Columnists and reporters from the St. Louis Post-Dispatch will be sharing their views with Los Angeles Times readers during the National League Championship Series.
By getting all tangled up in (Dodger) blue in Game 3, the Cardinals fumbled away the opportunity to put the champagne on ice in advance of Game 4.
There will be no chance of a St. Louis celebration Tuesday, no chance of the Cardinals sweeping the Dodgers in the National League Championship Series.
If anything, during a messy and hopelessly incompetent 3-0 loss to the Dodgers on Monday in Game 3, the Cardinals played as if they had overindulged in champagne.
This was one fuzzy-headed performance.
Cardinals hitters were owned by Dodgers lefthanded starter Hyun-Jin Ryu. Jon Jay and Carlos Beltran played the outfield as if blindfolded. Third baseman David Freese left the game because of a "tight calf" and his status for Game 4 is uncertain. Daniel Descalso, pinch-running for Freese, was doubled off second base to snuff the lone St. Louis threat.
Instead of having a locked-down 3-0 series lead, the Cardinals gave the Dodgers hope, confidence, a chance to get dangerous hitter Yasiel Puig cranked up and a clear shot at leveling the series at 2-2. This was a wobbly night for the Birds on the Bat.
The Cardinals still lead this best-of-seven competition, two games to one, so let's offer an encouraging assessment: If Lance Lynn can keep the ball inside Dodger Stadium, and if the Cardinals' hitters are able to remember that the object of the game is to score runs, then the visiting team can go up 3-1, with at least a theoretical chance of beating Zack Greinke in Game 5, and then get to that champagne and the World Series.
At this point, that qualifies as an overly optimistic slant, because the St. Louis offense has vanished. And this series is starting to look a little like the 2012 NLCS, when the Cardinals experienced systematic failure to lose three consecutive games and blow a 3-1 series lead to the San Francisco Giants.
Am I being premature in my anxiety?
This much is certain for now: The Dodgers were defanged, down and demoralized after the first two games. And the Cardinals helped them get to their feet by playing one of their worst games of the season.
And if the Cardinals allow the Dodgers to tie this series 2-2, all of the momentum shifts to Los Angeles, and all of the pressure creeps to the St. Louis side.
If this series goes the full seven, the Dodgers would start (in order) Zack Greinke, Clayton Kershaw and Ryu in the final three games. That is, unless Manager Don Mattingly opts to throw Greinke on short rest in Game 4.

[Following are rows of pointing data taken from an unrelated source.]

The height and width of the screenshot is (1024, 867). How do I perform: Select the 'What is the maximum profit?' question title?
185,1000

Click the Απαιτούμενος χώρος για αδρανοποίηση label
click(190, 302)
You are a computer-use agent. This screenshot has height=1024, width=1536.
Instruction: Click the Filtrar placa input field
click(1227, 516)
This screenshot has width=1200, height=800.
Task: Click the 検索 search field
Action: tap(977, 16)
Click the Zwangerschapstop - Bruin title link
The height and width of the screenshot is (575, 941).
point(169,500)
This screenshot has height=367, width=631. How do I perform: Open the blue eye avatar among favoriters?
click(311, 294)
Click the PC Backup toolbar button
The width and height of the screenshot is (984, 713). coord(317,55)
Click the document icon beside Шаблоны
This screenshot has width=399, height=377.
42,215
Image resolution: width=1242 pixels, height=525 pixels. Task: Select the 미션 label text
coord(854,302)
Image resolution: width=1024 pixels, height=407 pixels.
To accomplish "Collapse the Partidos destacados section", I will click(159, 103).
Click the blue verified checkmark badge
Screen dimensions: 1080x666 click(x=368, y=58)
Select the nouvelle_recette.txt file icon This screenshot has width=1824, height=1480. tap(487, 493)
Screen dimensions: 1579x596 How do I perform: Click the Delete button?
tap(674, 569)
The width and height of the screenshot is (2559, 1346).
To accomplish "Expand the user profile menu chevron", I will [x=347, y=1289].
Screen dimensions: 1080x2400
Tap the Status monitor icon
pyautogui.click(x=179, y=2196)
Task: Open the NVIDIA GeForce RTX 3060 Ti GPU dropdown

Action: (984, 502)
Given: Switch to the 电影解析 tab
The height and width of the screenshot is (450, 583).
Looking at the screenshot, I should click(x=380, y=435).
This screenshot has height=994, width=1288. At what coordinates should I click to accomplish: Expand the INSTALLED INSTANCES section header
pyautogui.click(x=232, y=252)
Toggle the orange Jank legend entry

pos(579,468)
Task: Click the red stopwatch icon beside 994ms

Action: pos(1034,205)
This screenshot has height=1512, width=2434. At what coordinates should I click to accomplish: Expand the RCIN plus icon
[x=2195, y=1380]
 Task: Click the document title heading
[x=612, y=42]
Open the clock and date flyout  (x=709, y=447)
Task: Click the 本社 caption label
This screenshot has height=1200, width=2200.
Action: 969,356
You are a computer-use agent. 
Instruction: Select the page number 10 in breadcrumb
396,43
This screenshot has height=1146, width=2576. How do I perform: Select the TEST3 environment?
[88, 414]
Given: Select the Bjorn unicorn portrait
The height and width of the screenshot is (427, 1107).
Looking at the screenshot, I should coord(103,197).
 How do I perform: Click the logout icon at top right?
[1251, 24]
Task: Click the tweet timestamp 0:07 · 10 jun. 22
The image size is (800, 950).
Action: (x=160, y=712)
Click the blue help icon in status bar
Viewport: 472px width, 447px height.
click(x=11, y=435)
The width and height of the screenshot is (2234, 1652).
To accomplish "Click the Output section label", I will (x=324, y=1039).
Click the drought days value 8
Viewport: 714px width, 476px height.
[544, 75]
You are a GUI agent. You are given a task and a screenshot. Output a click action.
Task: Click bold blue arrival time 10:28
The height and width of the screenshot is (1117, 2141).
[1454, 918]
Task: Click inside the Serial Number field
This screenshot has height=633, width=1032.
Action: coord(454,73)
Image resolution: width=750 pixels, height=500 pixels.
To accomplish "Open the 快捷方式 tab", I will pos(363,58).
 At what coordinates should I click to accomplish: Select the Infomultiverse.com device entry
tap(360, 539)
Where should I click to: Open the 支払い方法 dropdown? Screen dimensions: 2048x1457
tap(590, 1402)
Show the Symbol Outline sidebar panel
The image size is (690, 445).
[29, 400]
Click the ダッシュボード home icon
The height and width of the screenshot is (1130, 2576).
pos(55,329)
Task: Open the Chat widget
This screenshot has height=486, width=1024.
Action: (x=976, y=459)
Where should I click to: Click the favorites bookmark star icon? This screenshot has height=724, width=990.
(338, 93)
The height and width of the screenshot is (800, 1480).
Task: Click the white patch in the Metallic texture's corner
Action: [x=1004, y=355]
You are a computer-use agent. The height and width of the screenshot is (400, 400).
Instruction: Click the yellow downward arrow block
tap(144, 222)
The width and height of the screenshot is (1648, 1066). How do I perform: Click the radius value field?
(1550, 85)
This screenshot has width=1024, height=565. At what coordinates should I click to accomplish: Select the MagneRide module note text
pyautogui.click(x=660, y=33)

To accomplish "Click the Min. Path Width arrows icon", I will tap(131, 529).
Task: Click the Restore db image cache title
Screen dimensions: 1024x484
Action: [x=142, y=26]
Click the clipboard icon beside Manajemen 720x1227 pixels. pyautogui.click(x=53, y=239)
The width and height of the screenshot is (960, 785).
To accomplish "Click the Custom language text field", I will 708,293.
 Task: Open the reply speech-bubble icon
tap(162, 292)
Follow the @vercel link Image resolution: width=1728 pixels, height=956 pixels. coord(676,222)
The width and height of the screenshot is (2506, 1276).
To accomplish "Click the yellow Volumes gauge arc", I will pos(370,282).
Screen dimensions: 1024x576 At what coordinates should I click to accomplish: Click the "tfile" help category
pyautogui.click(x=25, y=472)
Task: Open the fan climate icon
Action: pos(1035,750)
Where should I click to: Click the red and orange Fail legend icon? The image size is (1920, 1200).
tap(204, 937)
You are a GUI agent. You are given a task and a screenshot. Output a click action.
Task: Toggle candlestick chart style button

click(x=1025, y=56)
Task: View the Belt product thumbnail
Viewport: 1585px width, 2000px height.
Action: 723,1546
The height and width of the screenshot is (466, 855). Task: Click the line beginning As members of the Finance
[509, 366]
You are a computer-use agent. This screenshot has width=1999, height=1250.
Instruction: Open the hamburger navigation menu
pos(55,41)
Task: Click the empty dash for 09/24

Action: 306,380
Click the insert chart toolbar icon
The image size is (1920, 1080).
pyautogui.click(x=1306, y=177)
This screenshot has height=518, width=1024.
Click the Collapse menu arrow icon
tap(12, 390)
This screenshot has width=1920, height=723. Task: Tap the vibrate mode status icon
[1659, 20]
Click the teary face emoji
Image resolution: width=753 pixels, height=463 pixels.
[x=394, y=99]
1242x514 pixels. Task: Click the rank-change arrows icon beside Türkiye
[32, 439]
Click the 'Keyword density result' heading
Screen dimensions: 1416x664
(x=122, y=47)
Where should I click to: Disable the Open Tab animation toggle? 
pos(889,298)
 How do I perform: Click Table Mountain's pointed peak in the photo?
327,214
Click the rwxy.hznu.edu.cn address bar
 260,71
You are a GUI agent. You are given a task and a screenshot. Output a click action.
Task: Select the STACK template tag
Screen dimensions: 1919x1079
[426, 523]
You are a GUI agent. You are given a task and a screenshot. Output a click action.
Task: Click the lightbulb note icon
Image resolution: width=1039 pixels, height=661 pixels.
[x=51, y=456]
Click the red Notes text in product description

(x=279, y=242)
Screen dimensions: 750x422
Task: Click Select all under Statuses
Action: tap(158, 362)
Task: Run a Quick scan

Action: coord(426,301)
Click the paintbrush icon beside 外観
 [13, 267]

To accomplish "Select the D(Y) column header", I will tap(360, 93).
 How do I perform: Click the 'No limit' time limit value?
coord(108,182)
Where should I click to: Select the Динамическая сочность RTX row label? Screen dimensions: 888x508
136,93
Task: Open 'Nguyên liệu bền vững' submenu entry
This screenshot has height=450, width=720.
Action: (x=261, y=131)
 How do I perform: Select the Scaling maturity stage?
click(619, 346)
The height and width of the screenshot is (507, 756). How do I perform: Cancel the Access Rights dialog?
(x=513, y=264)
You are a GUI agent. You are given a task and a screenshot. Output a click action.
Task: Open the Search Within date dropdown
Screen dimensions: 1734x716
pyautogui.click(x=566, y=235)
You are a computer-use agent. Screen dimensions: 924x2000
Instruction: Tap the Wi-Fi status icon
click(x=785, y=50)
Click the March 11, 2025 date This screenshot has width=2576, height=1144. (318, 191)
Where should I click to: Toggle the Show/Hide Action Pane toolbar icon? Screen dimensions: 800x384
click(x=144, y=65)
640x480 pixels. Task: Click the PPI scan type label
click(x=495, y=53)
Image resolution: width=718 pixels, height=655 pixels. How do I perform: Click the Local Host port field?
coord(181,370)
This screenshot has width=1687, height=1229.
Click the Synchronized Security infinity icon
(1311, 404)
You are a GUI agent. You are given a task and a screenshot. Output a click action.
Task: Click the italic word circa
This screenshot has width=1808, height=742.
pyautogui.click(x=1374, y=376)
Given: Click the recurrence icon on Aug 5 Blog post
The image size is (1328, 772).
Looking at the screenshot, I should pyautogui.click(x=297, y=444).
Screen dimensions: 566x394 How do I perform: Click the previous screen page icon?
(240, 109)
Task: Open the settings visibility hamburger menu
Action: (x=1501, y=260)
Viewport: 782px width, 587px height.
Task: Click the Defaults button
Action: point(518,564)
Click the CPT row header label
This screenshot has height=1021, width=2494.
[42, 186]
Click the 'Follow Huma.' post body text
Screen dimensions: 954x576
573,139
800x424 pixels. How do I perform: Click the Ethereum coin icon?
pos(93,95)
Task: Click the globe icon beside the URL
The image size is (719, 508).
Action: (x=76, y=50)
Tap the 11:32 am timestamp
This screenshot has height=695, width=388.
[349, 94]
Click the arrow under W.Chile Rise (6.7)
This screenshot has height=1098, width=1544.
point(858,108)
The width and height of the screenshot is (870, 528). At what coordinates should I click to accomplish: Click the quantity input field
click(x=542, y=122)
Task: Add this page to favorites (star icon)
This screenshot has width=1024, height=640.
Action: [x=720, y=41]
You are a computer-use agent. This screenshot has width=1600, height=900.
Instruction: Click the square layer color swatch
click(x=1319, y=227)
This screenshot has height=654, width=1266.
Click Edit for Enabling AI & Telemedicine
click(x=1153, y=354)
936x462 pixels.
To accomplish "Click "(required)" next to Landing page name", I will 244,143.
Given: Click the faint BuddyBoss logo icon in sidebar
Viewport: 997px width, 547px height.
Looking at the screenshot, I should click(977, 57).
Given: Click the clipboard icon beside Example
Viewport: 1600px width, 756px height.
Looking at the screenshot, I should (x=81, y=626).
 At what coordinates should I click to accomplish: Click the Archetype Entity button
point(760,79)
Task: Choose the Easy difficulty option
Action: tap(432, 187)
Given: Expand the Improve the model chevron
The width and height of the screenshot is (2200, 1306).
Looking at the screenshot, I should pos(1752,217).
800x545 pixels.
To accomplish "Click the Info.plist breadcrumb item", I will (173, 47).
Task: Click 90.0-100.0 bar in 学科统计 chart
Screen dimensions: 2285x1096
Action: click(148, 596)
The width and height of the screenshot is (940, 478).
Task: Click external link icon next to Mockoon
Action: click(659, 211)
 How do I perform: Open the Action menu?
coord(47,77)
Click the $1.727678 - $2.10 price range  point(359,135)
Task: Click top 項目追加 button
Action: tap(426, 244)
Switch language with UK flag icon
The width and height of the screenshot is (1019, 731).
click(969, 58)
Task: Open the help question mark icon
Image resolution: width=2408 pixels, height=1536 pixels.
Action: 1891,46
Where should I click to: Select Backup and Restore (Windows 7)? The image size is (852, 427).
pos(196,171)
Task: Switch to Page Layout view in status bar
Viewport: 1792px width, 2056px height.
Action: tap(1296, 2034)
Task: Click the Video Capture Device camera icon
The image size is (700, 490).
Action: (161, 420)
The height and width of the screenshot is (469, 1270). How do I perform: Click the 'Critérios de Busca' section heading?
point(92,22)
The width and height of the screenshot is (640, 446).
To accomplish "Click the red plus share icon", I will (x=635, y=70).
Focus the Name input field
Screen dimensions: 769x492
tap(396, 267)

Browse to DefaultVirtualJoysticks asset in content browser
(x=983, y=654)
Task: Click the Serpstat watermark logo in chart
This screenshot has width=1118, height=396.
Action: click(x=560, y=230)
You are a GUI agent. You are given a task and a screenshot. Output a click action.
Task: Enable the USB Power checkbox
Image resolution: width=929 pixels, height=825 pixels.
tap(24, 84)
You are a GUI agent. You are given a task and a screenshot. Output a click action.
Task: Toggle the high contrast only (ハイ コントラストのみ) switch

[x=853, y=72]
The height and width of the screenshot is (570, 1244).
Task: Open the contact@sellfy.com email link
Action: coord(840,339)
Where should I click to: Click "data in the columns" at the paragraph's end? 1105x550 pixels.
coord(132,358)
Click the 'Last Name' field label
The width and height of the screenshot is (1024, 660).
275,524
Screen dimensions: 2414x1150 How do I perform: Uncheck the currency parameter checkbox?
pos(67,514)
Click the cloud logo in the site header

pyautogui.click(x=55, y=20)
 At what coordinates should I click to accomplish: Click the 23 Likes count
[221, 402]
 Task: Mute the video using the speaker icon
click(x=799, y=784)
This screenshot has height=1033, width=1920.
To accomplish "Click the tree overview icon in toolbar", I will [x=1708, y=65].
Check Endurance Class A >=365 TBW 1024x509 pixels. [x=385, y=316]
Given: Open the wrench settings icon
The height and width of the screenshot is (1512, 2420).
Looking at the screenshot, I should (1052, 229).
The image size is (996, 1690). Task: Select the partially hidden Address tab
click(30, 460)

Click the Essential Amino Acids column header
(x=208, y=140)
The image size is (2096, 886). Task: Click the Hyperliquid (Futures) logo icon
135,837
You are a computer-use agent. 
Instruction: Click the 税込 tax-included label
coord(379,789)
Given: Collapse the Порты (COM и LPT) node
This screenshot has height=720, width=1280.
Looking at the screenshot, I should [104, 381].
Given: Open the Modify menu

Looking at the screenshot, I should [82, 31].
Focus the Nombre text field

If the current alignment stays in place, here's what Greinke, Kershaw and Ryu did to the Cardinals in the first go-round: 21 innings, two earned runs, and nine hits allowed in 68 at-bats, a batting average of .132.
Through three games of this NLCS, the Cardinals have scored four runs, three earned, and are batting .134. They have scored two runs in the last 28 innings.
The offense is missing, just as it went missing against San Francisco last year, and Manager Mike Matheny and batting coach John Mabry had better locate it, and soon.
Starting pitchers Gerrit Cole, Francisco Liriano, Charlie Morton, Greinke, Kershaw and Ryu have limited St. Louis hitters to a .137 batting average, and had a 1.85 ERA in the matchups.
Yes, these are excellent pitchers. Yes, this is a small sample size. However, the postseason is a small sample. And if you can't muster more offense than this, you'll be going home.